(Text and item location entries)
--- start ---
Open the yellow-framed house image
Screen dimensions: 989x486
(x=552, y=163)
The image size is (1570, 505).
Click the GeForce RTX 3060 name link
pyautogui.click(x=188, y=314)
--- end ---
Reproduce every line of the listing above word for word.

Open the yellow-framed house image
Screen dimensions: 989x486
(x=552, y=163)
The image size is (1570, 505).
Click the GeForce RTX 3060 name link
pyautogui.click(x=188, y=314)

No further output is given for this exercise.